1. 段違いフリーケージは,単飼ケージよりも夏に産卵率が低く,冬は高くなったが,全期間の平均では差はみられなかった。卵重は,全期間の平均で段違いフリーケージは約1.4g軽かった。日産卵量は段違いフリーケージで夏に少なく冬に多くなる傾向を示したが,全期間の平均では1g少なくなった。飼料摂取量は段違いフリーケージが全期間の平均で1日1羽当り約8g少なかったため飼料効率では約2.4%改善された。
2. 段違いフリーケージの体重は304日齢で最高値を示したが,その後増体はなく,単飼ケージでは増体が続き試験終了時にはフリーケージよりも400g重くなった。
3. 糞中水分含量は,単飼ケージは段違いフリーケージよりも8月で7.5%, 11月で4%高くなった。
4. 試験終了時の腹腔脂肪と肝臓重量は単飼ケージが大きく,脂肪肝の割合も高くなった。

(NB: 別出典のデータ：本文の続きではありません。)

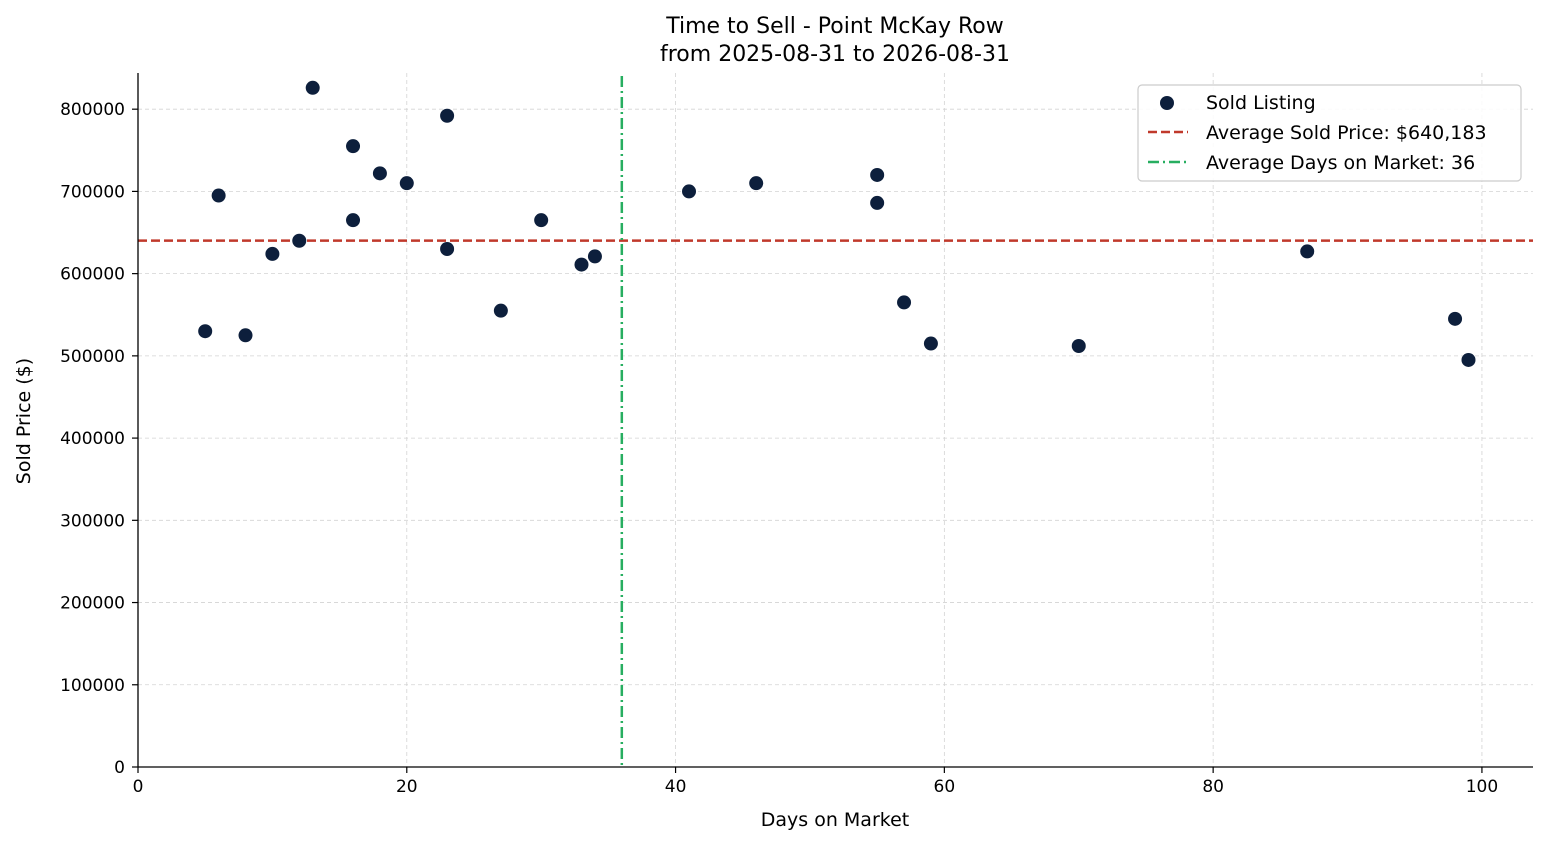 This screenshot has width=1547, height=850. What do you see at coordinates (676, 787) in the screenshot?
I see `x-tick-label: 40` at bounding box center [676, 787].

5. 試験期間中の段別(高さ)温度は,9時では段差は小さいが,12時と18時では大きく,また上段ほど高くなり,7月と8月の中上段は30°Cを越した。
6. 湿度は9時が高く,12時と18時の差は少ないが,2月~6月までは下段が低く,それ以外の時期は上段が低かった。
7. 鶏の分布は全期間を通して昼間は中段に多く,夜間は全ての鶏が最上段に居た。また温度•湿度と鶏の分布の間には相関関係がみられた。